Тоже? Его ошеломило это «тоже», возникшее в мозгу. Значит – и в сердце?
                – Ты чего молчишь, Сашка? – затеребил его Павел. – Не хочешь поддержать меня? Я тут говорю, что мужик должен в первую очередь заниматься спортом, работой, учебой, а потом уже бегать по театрам, слушать Бетховена и вальсики Шопена.
                – Павка, ты чушь несешь! – не сдержалась, крикнула Уля.
                – Наша с тобой Ирочка жить не может без симфоний! – не унимался Павел.
                – А ты откуда знаешь? Ты говорил, что редко у нее дома бывал? – спросила Уля. – У вас же вроде бы улично-школьная дружба?
                – Знаю. Танька говорила.
                – И что плохого в том, что Ира интересовалась классикой? Это не каждому дано. Шурик, да не вздыхай так тяжело. Если вы оба не доросли до своей подружки в этом плане, то сами и виноваты.

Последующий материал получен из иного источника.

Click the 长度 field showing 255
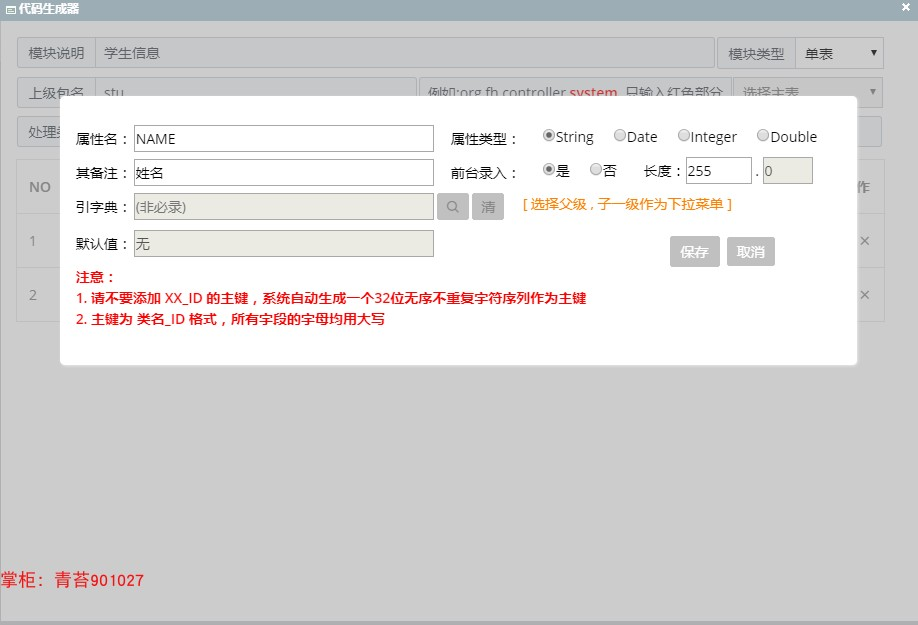918x625 pixels. point(718,171)
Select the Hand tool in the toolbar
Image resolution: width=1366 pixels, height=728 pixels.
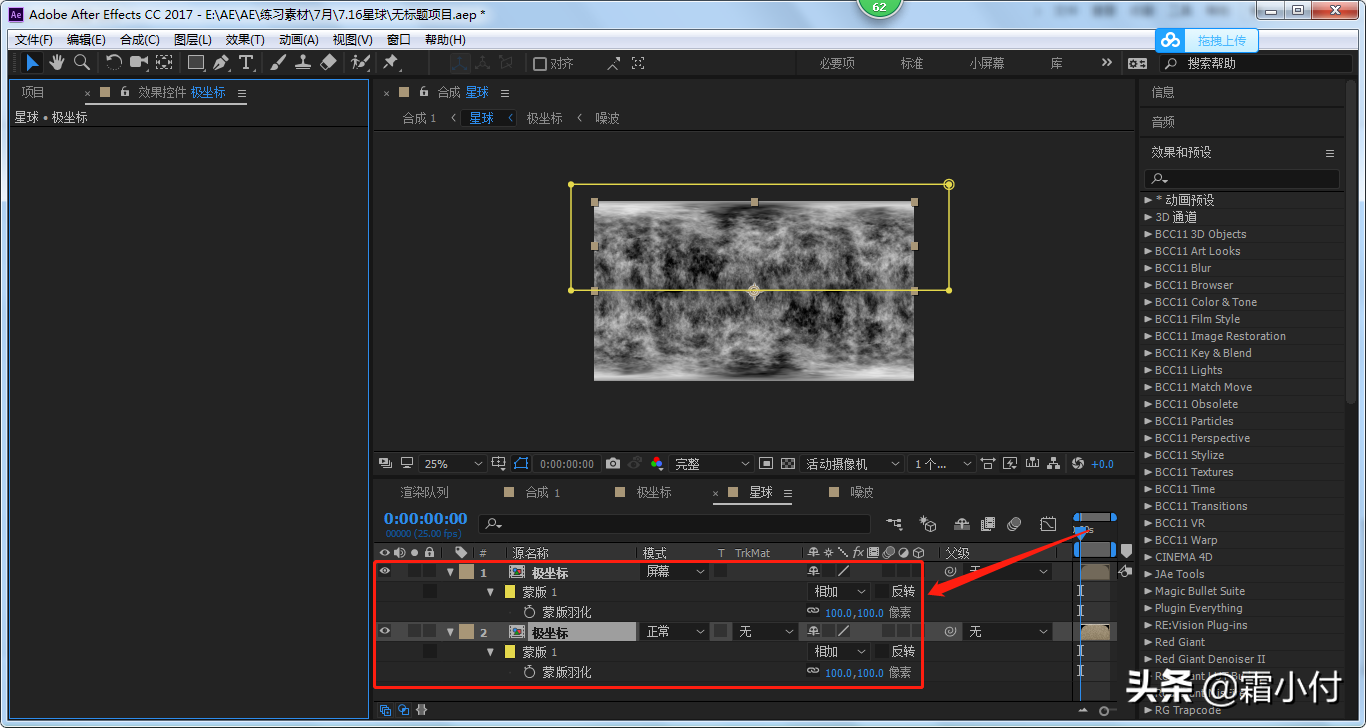(x=57, y=63)

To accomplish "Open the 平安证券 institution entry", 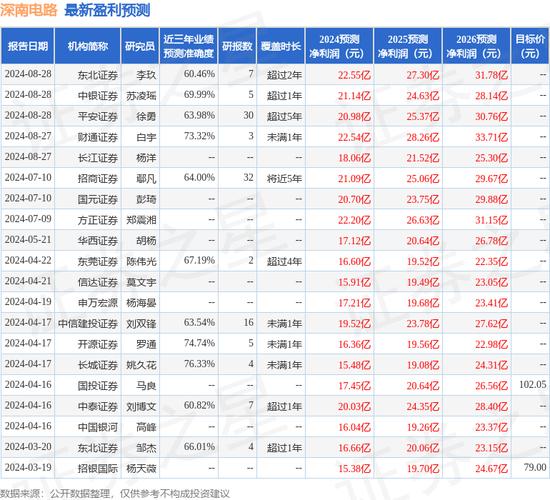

                Уля не ожидала от себя такой атаки, но язык вовремя не успела прикусить, и ее понесло:
                –  Когда любишь кого-то, надо стремиться до него дотянуться, а не психовать, что женщина... вас переплюнула. Наука, учеба, спорт, – это не только привилегия мужчин! А музыка и театр – не привилегия одних женщин. Нельзя быть такими... недоумками. – Тут она с досадой на себя поправилась:  – или казаться такими... Вы же умные   мальчики.
                Умные мальчики убито молчали. Как Уля потом ни старалась их разговорить, свернув на другие темы, они отвечали вяло, думая о своем.

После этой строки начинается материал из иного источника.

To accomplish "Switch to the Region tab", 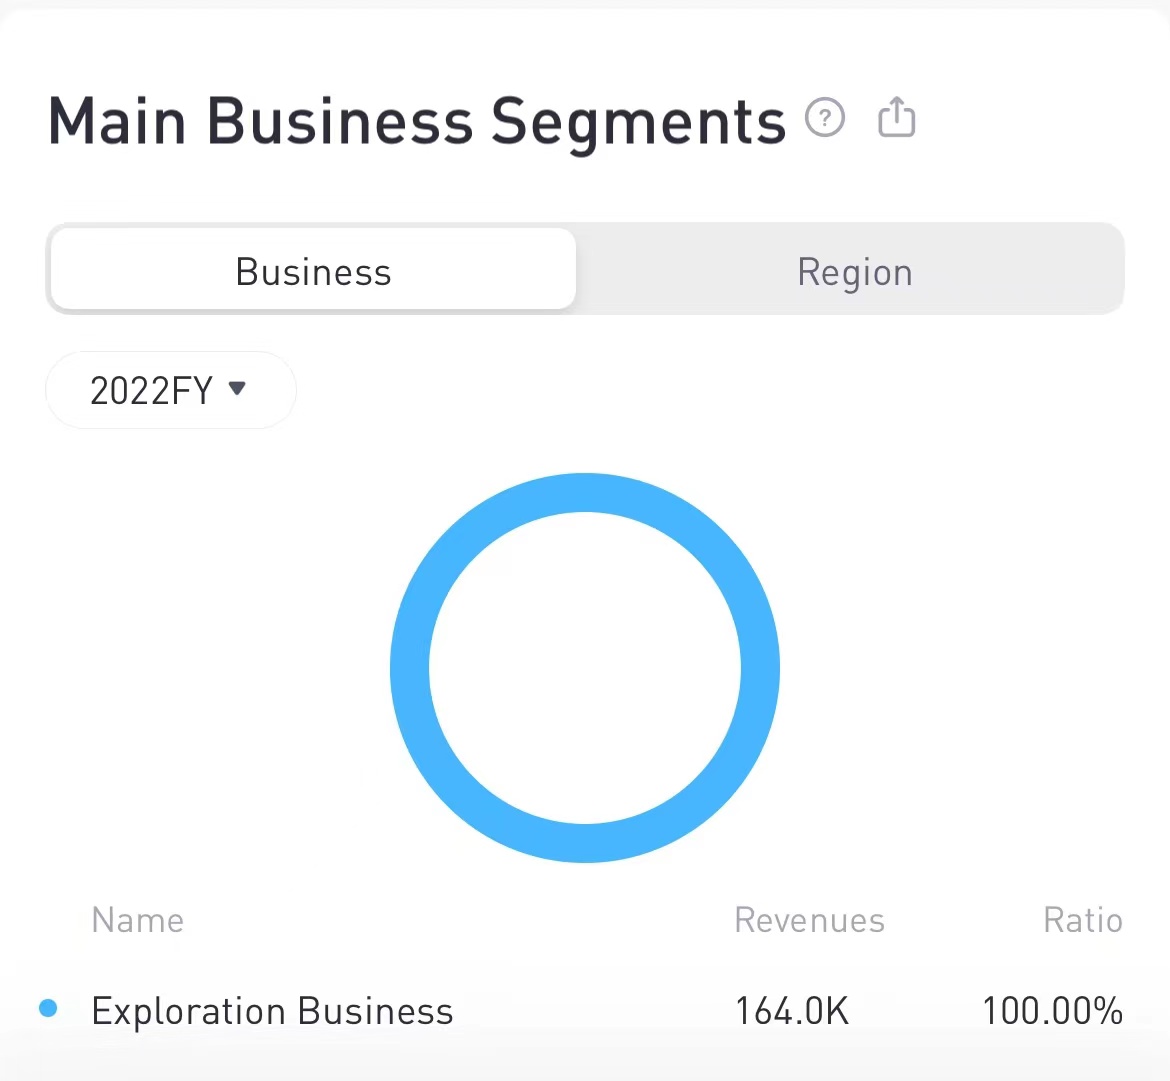I will pyautogui.click(x=854, y=272).
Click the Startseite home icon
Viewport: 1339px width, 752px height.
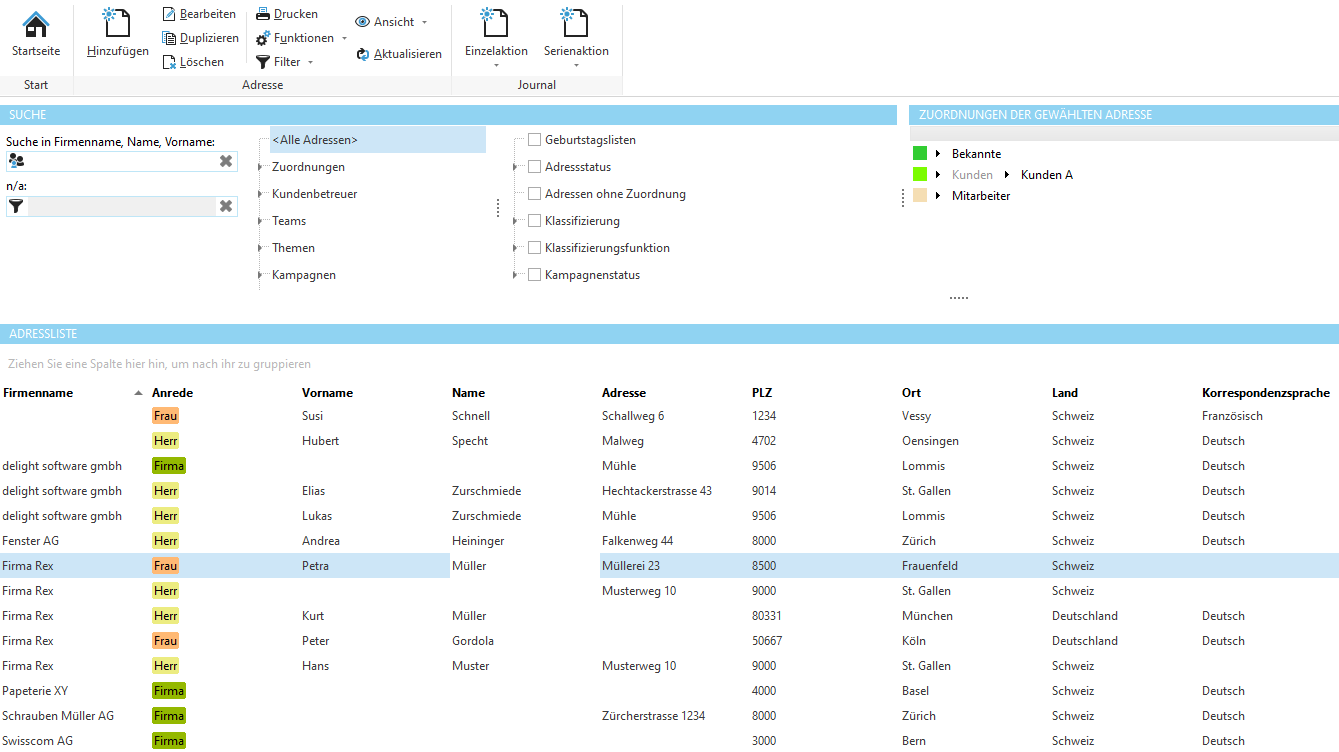[36, 22]
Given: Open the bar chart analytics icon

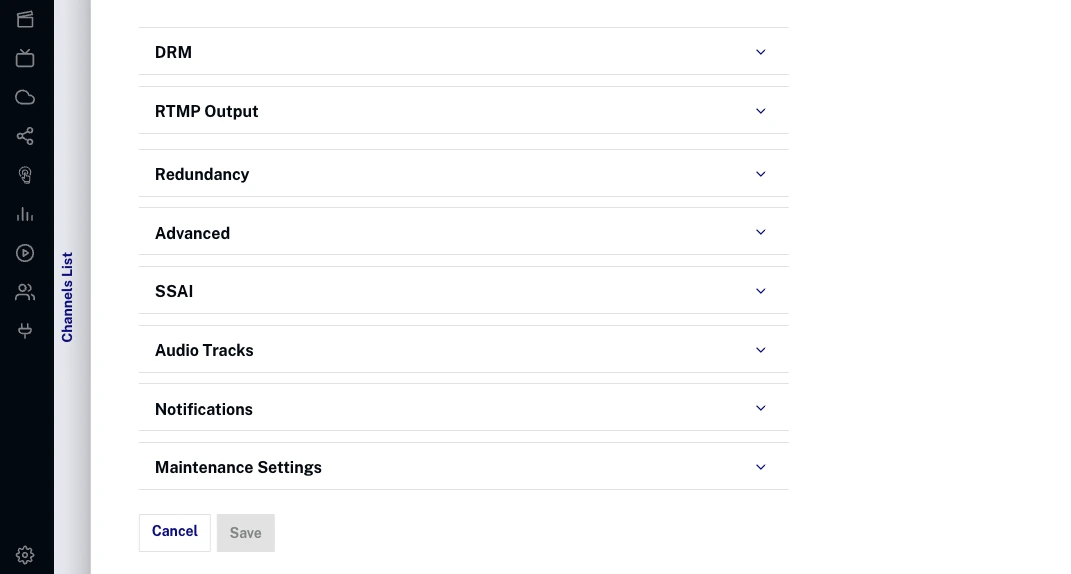Looking at the screenshot, I should pyautogui.click(x=25, y=214).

                Дома, перед сном, ворочаясь в постели (она  ночевала уАнны, которой нездоровилось), Уля  подумала, что разгадала Ирину:   ту привлекает в мужчинах талант. Ее отталкивает заурядность. Сева был известным эрудитом, Володя прекрасно играл на фортепьяно. Теперь другой  привлек ее внимание там,  на сцене. Может, тот, с лицом благородного дворянина, которому выпало играть в комедии роль  рабфаковца Васи, персонажа смешного, но простоватого?
                Интересно, кто он? Чем занимается в жизни, а не на сцене? На студента не тянет по возрасту. Преподает? А  где? Надо будет еще разок сходить...

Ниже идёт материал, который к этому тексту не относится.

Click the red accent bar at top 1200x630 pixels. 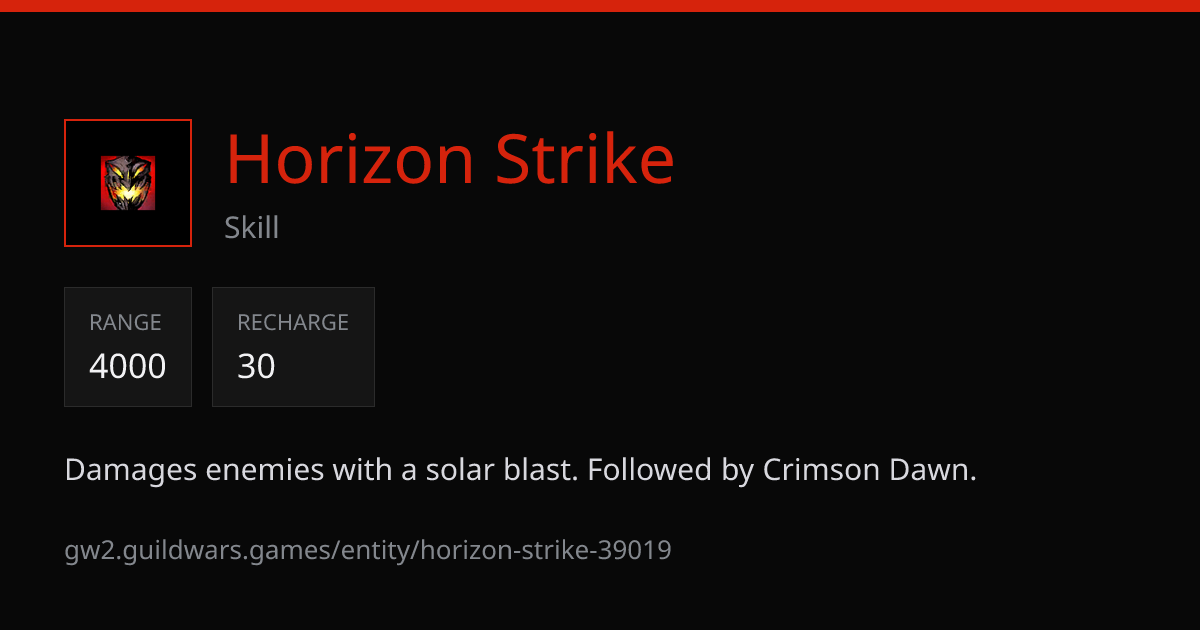(x=600, y=6)
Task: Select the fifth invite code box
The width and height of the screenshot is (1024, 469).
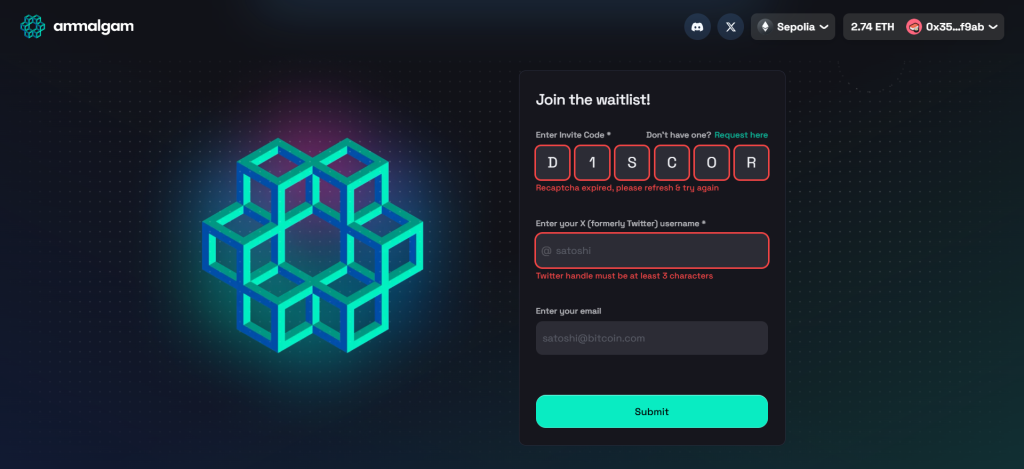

Шурик в это время тоже не спал, оставшись в одиночестве. Впервые  он порадовался этому. Ничто не мешало ему уйти в прошлое с головой. Почему-то вспомнилась веранда во дворе у Ирочки. Вернее – в соседнем доме, где жила Таня. Это она оставила их на своей веранде, предоставив уютное место для свидания. Все уже спали, родители – его и Ирочкины –  «икру метали» в ожидании деток,  пока те,  лежа на продавленной  чужой кушетке, в полной темноте, целовались.
                Плоть подсказывала им действия посмелее, но воспитание держало их руки чуть ли не по швам. Однако целовались они вроде бы по-настоящему. Это сейчас женатый Шурик понимал, что не совсем по-настоящему. А тогда он даже казался себе  нахалом.
                В промежутках, чтобы не задохнуться, они шептали всякие глупости:
                – Пойдем на пляж завтра?
                – Не могу. У меня нет купальника... приличного.
                – Дурочка, пойдем в том, что есть.
                – Не могу, я худая сильно, противно смотреть... наверное...
                – Ты не худая, ты изящная, ты тоненькая, ты как балеринка. У тебя такие ручки...
                Он гладил ее руки – от плеча до локтя, не смея прикоснуться к тем частям тела, которые были прикрыты платьем. Не дай Бог, еще даст по физиономии... Такая недотрога!
                Шурик не замечал, что улыбается той, давней, улыбкой, словно Ирочка и сейчас была под его боком. Интересно, подумал, уже на грани со сном, а если бы Уля не была так похожа лицом и немножко фигурой на Ирочку, он бы на ней... женился?
                Ответить себе не успел – заснул. И не знал, что в это время Уля думала о том же и ответа не получила.